Wednesday, July 22, 2020
It would be difficult indeed to deny systemic racism in our public institutions, particularly our legal ones. This realization for some seems overwhelming, making it difficult for them know where to begin.
Envisioning our legal systems as huge and unmovable machines incapable of stopping reinforces helplessness. What is denied in that assessment is that our legal system is populated by individuals and supported by individual citizens who passively accept the policies of racism embedded in our culture.
Local elections of district attorneys and in many jurisdictions, judges, are under the control of individual citizens. We determine leadership of the courts and in prosecutions. In deciding through elections who that leadership will be, we decide what the policies and institutional culture will be. Philadelphia's citizens took control and elected District Attorney Larry Krasner. Mr. Krasner examined racist policies and took measures toward eliminating systemic bias. This included holding biased and violent police officers accountable. Mr. Krasner announced today that he intends to arrest any federal agents sent to Philadelphia by the President who behave as they did in Portland- kidnapping protesters.

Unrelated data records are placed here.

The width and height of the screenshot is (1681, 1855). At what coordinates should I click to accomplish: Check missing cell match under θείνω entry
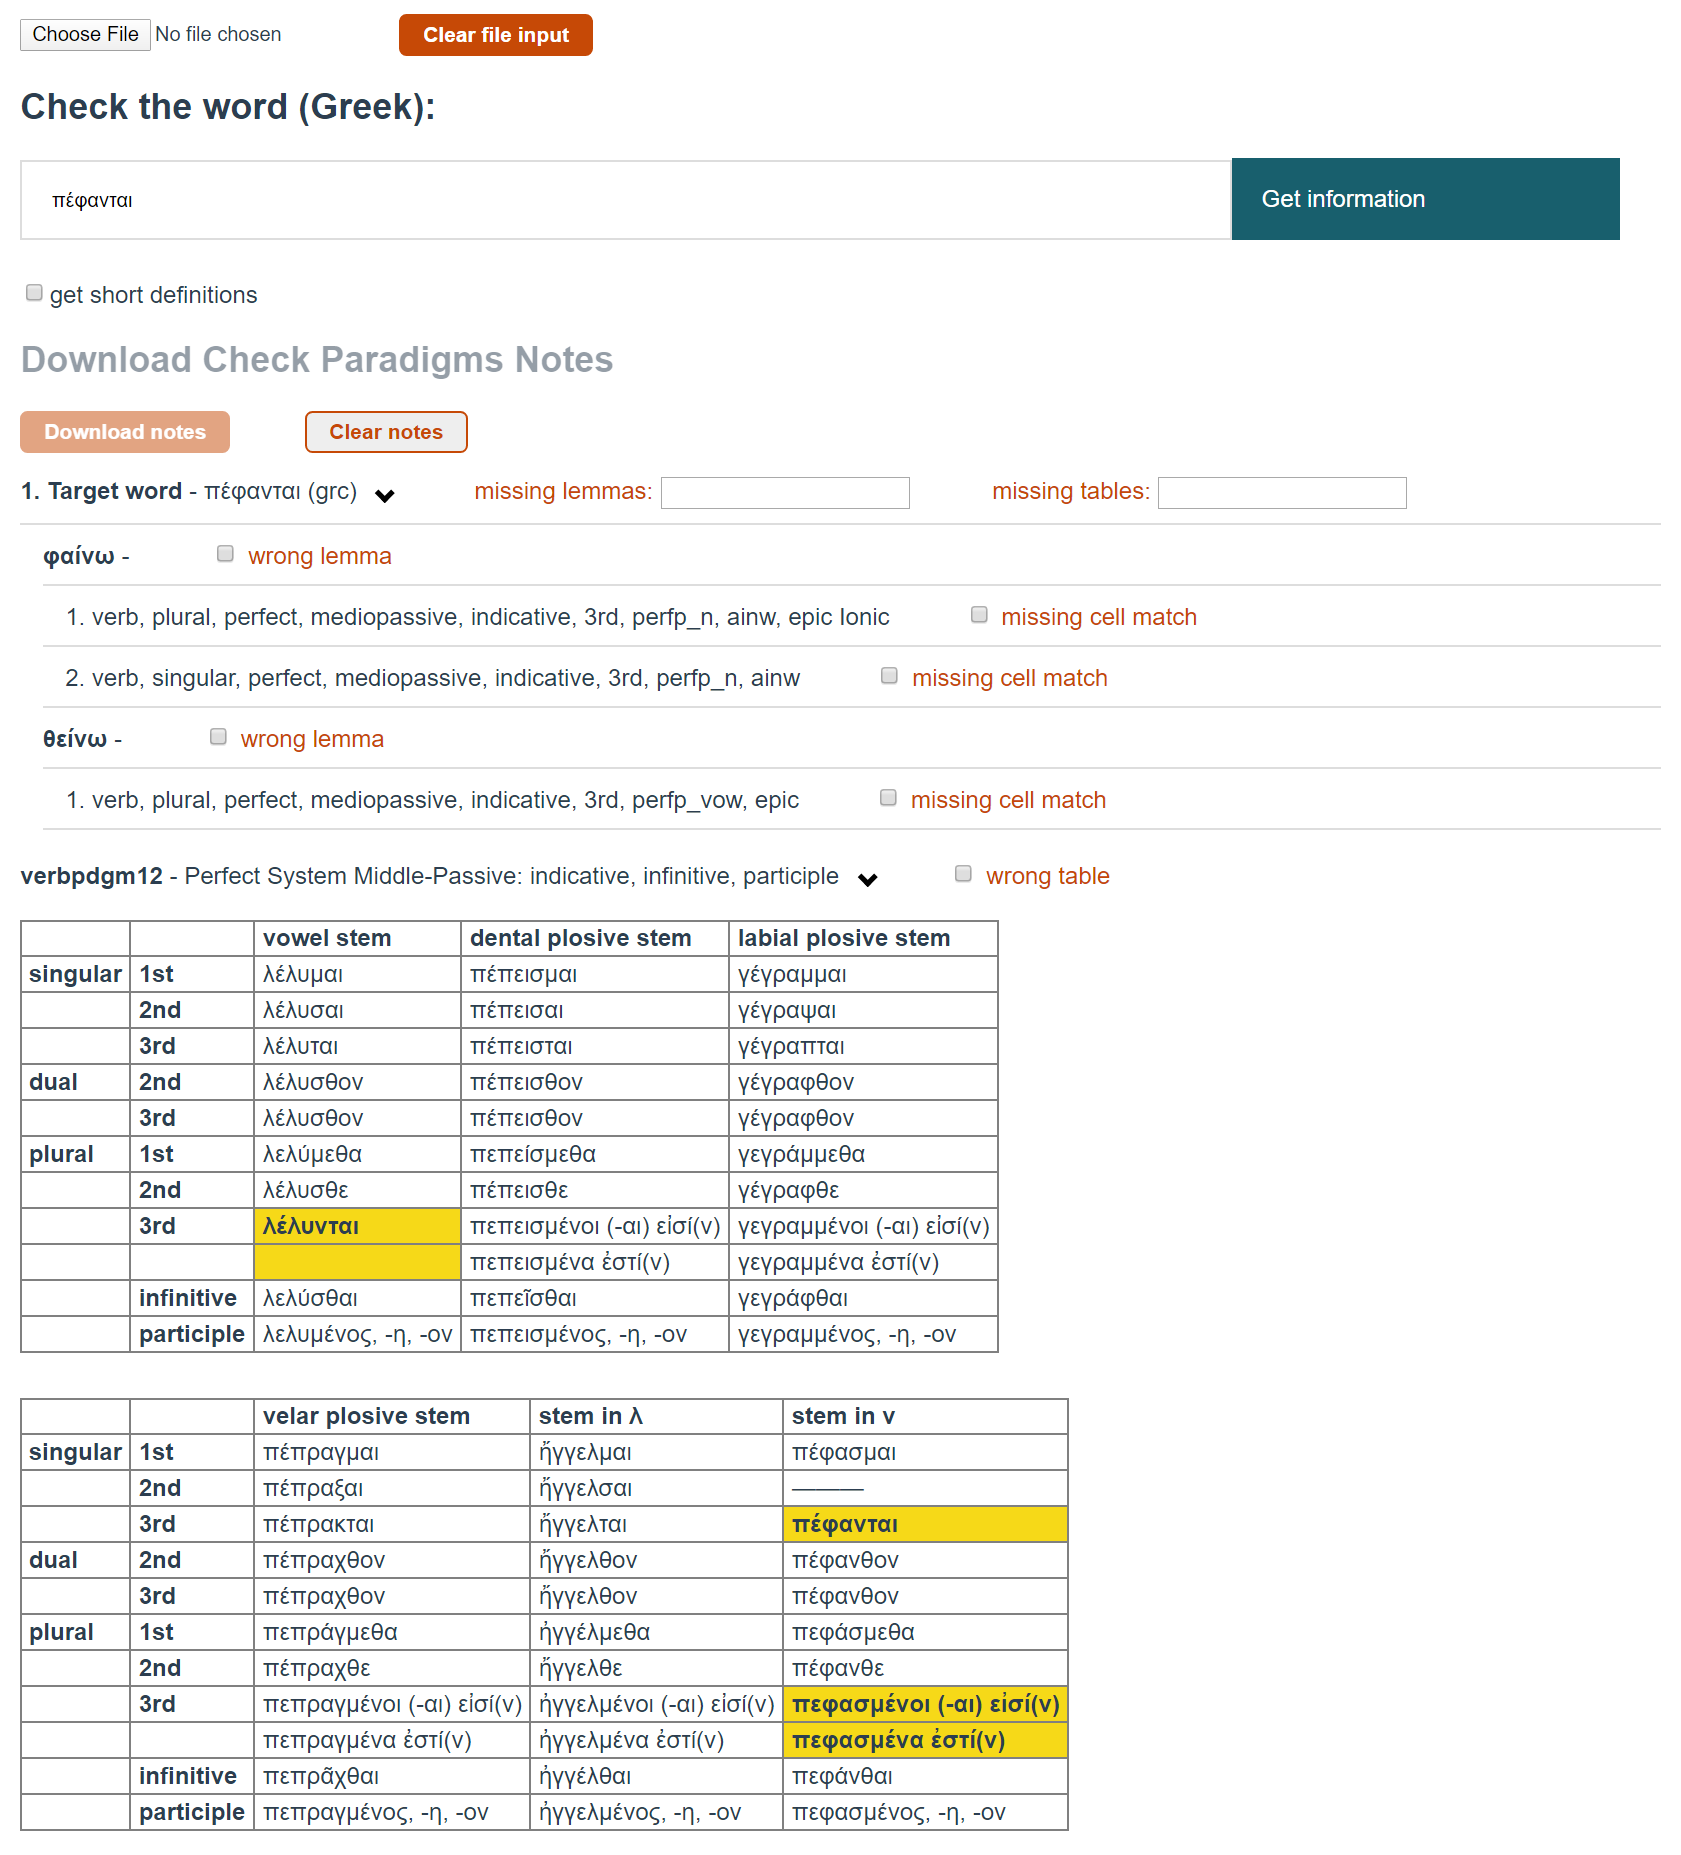point(887,797)
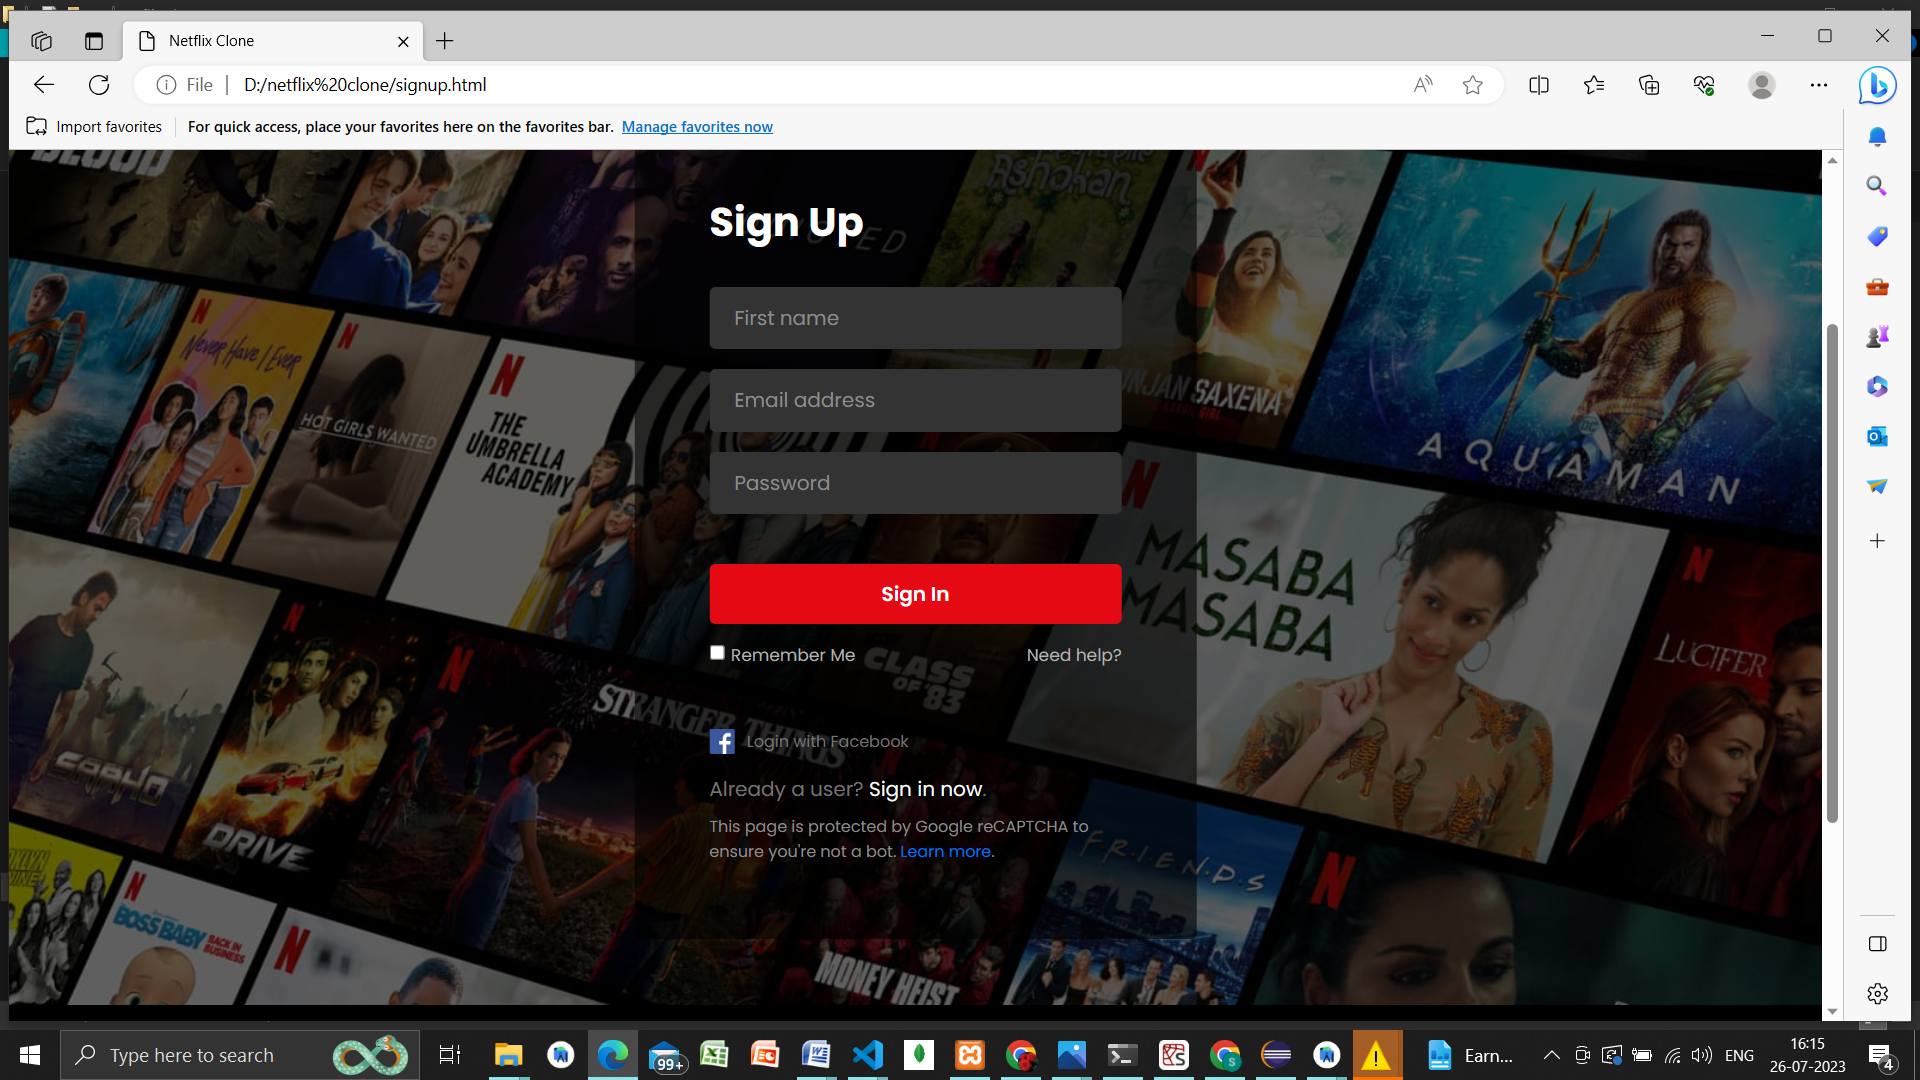This screenshot has height=1080, width=1920.
Task: Open the Shopping sidebar panel
Action: tap(1877, 236)
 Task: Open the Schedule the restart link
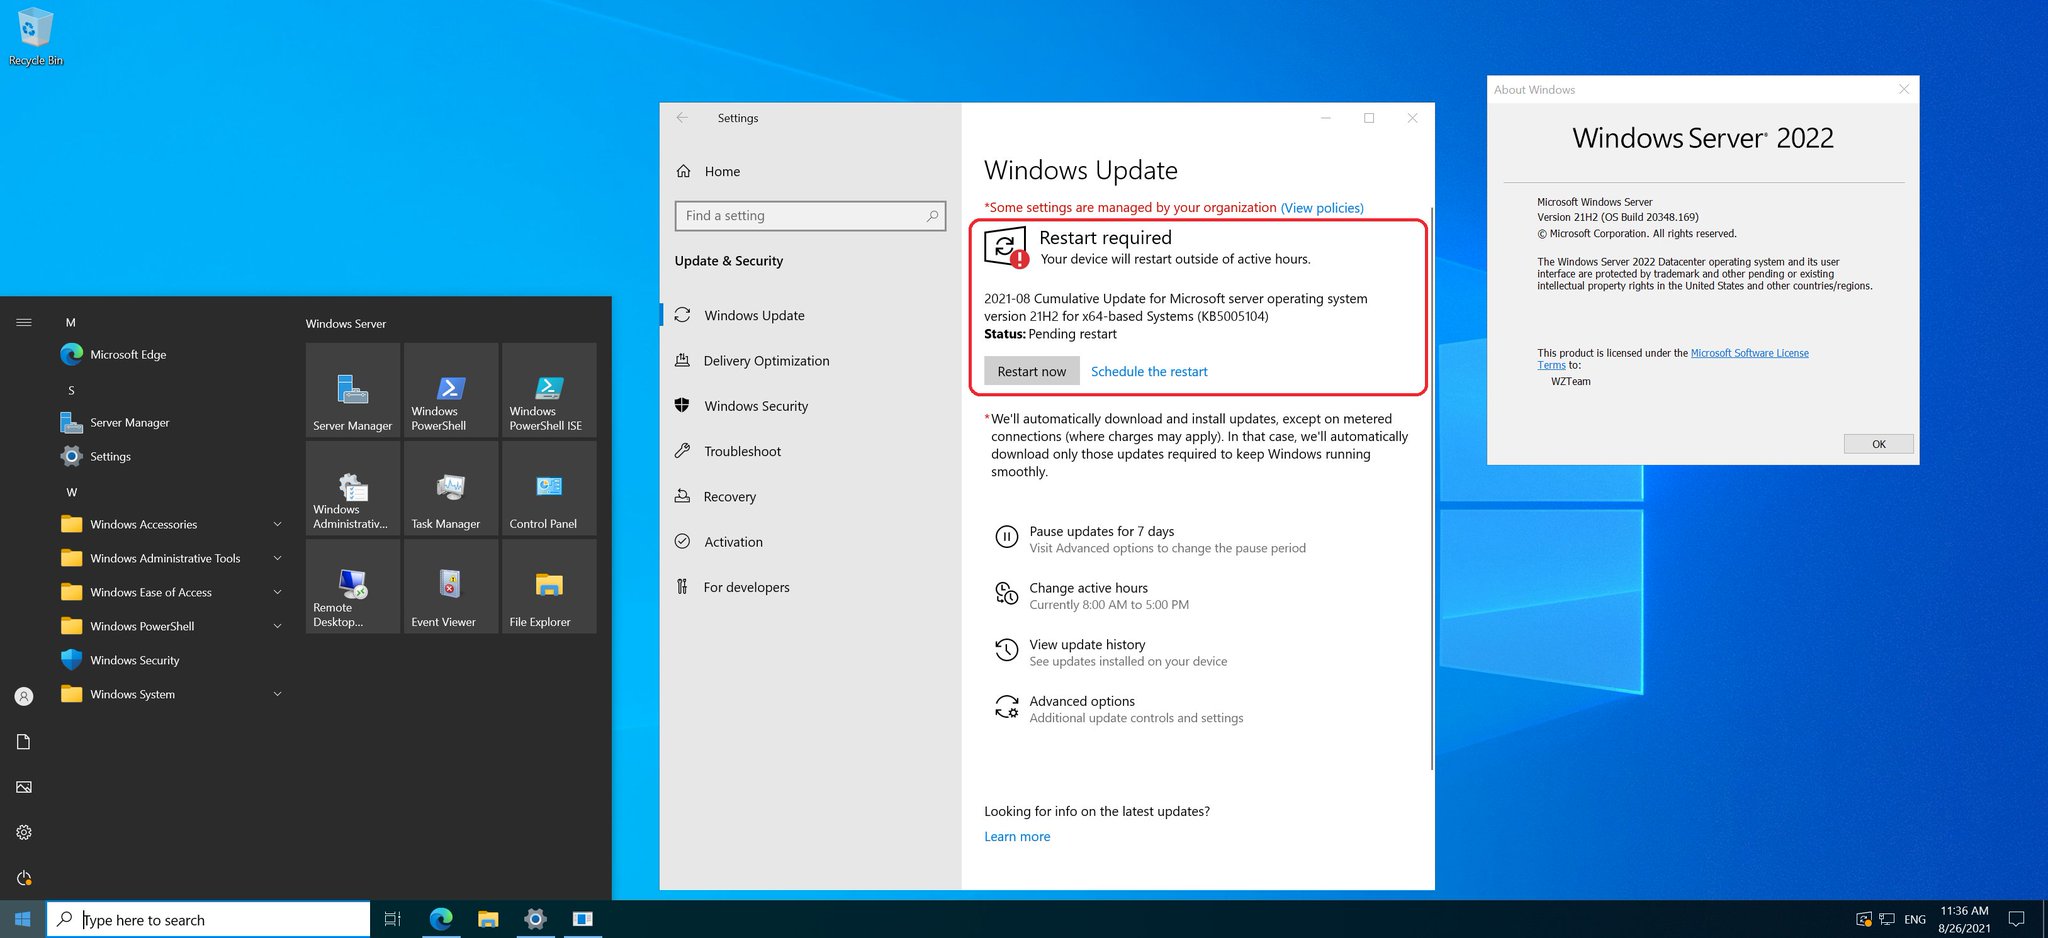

For those who do not have direct experience with our legal systems, apathy might be the response to local elections of judges, court clerks and prosecuting attorneys. As we have heard as part of BLM, silence is violence. Scrutiny of candidates' policy agenda is critical. No election is too local to fail to scrutinize the bias of candidates and their willingness to "go along" with the status quo. Voting apathy is not acceptable. We must be mindful that each elected official reflects our individual and community values. Bias in all forms can be addressed.